Reproduce the entries word for word, and omit any picture you find in them.

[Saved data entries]
━━━━━━━━━━━━━━━━

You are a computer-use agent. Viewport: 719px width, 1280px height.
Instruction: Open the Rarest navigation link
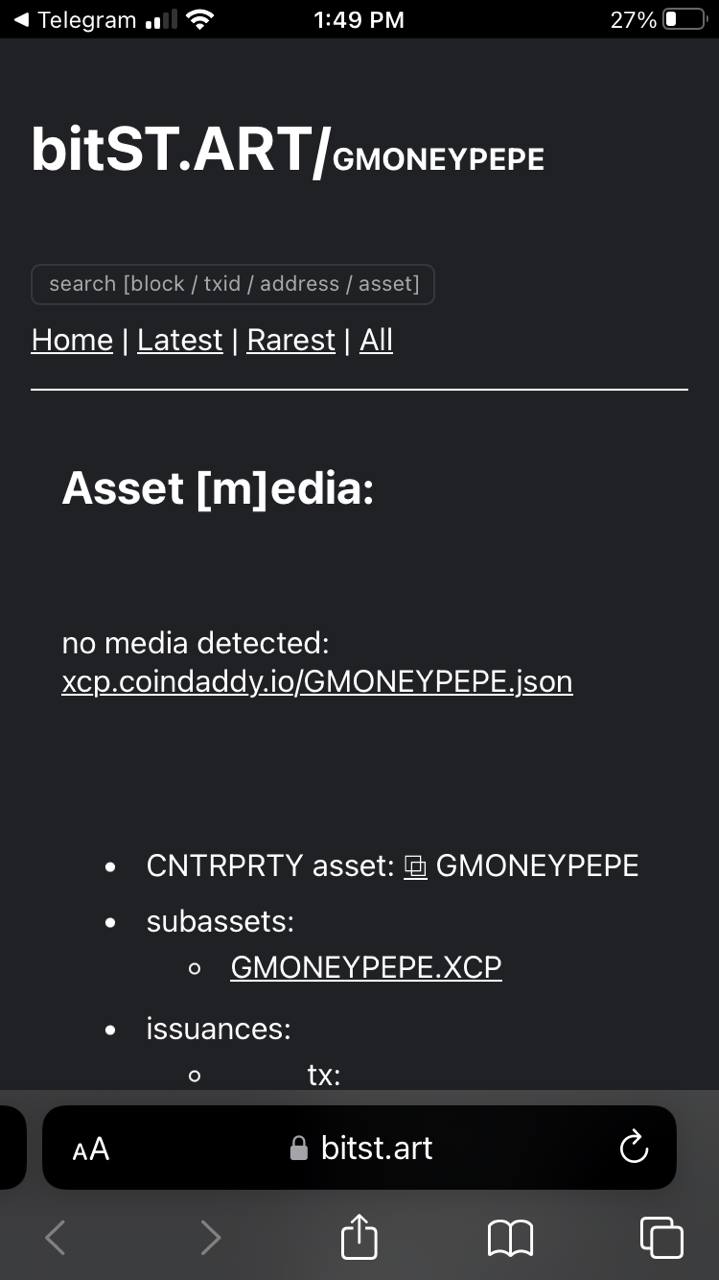point(291,340)
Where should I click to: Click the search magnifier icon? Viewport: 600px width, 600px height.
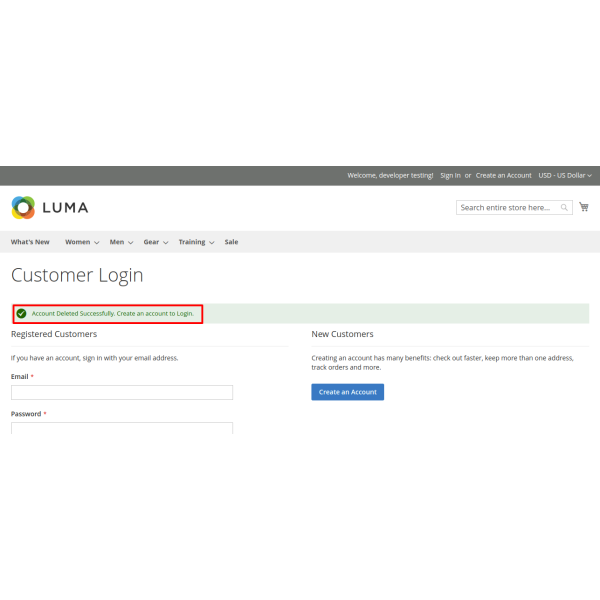(x=565, y=208)
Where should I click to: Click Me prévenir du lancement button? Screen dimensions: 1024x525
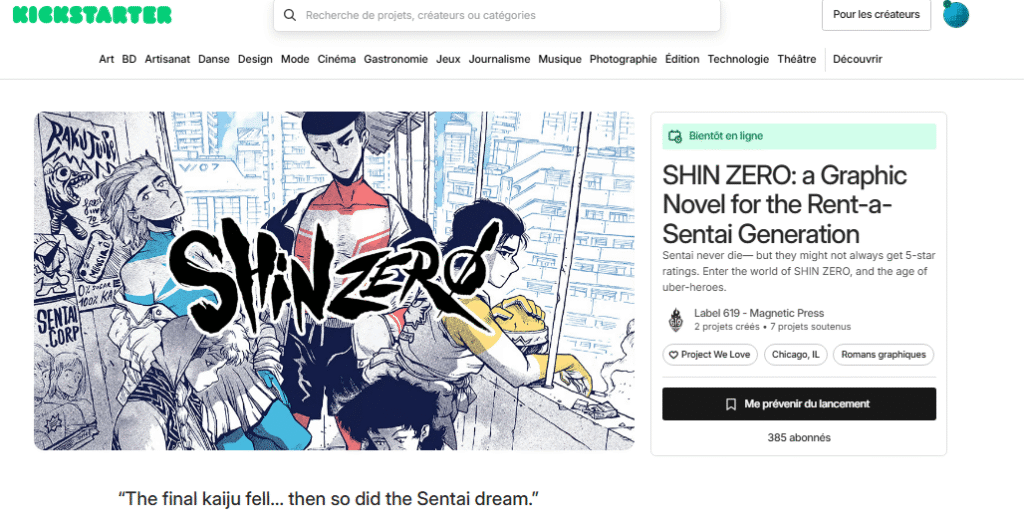point(799,404)
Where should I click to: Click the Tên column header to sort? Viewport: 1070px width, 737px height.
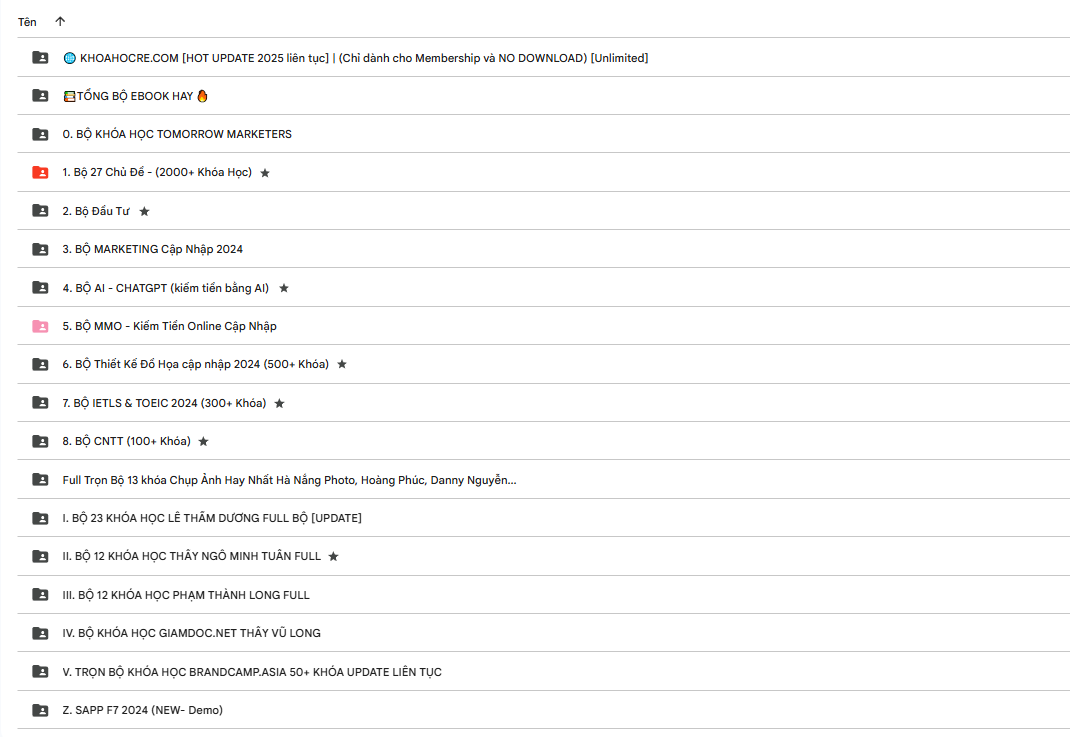(x=27, y=21)
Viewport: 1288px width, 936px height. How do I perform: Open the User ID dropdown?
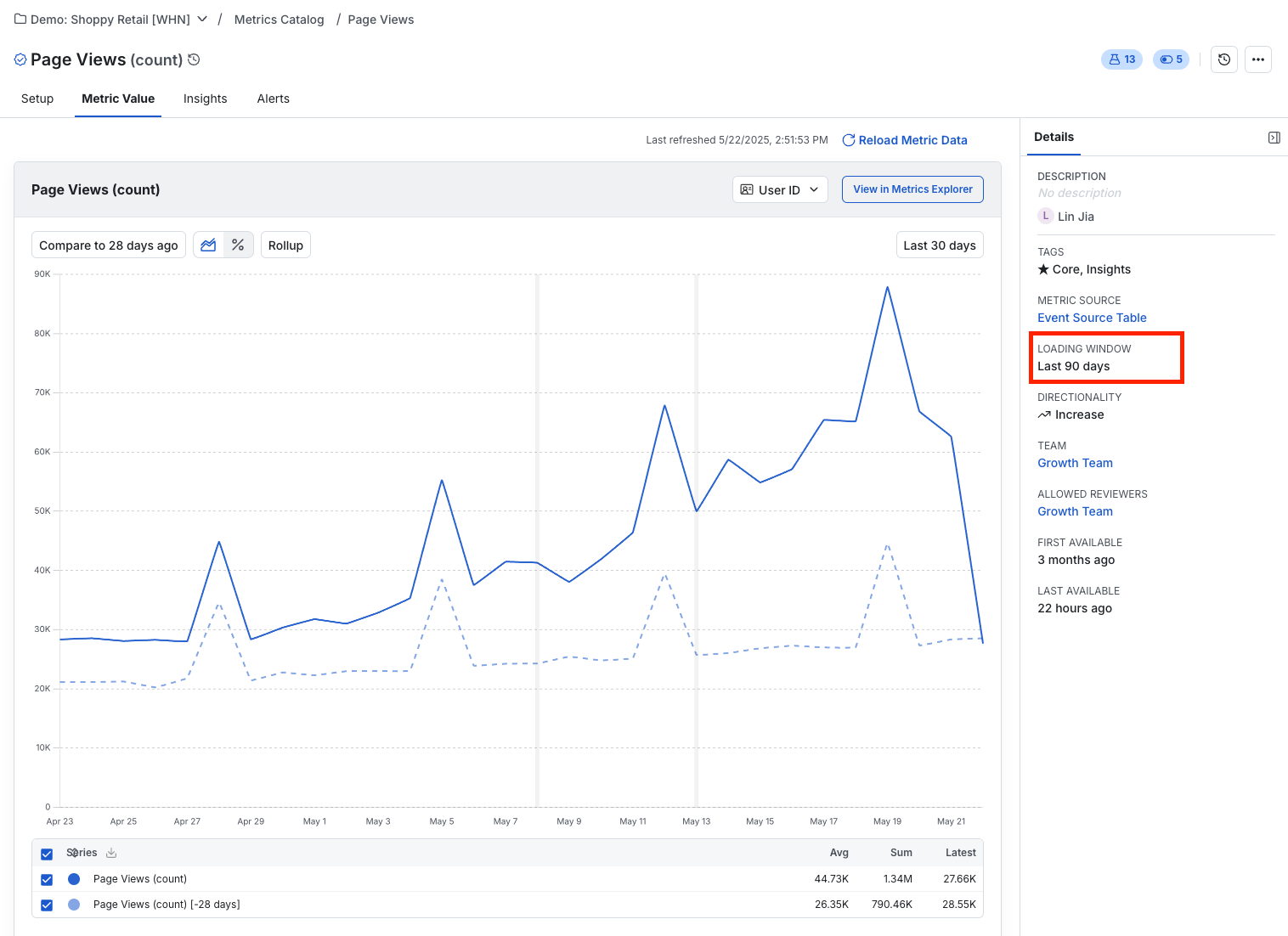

━━━━━━━━━━━━━━━━

Your solution ->
You are a computer-use agent. Viewport: 719px width, 1280px height.
Instruction: Open the Rarest navigation link
point(291,340)
Where should I click to: Click the search magnifier icon? Viewport: 600px width, 600px height.
(x=565, y=208)
Where should I click to: Click Me prévenir du lancement button? Screen dimensions: 1024x525
point(799,404)
Where should I click to: Click the Tên column header to sort? Viewport: 1070px width, 737px height.
(x=27, y=21)
Viewport: 1288px width, 936px height. How do I perform: Open the User ID dropdown?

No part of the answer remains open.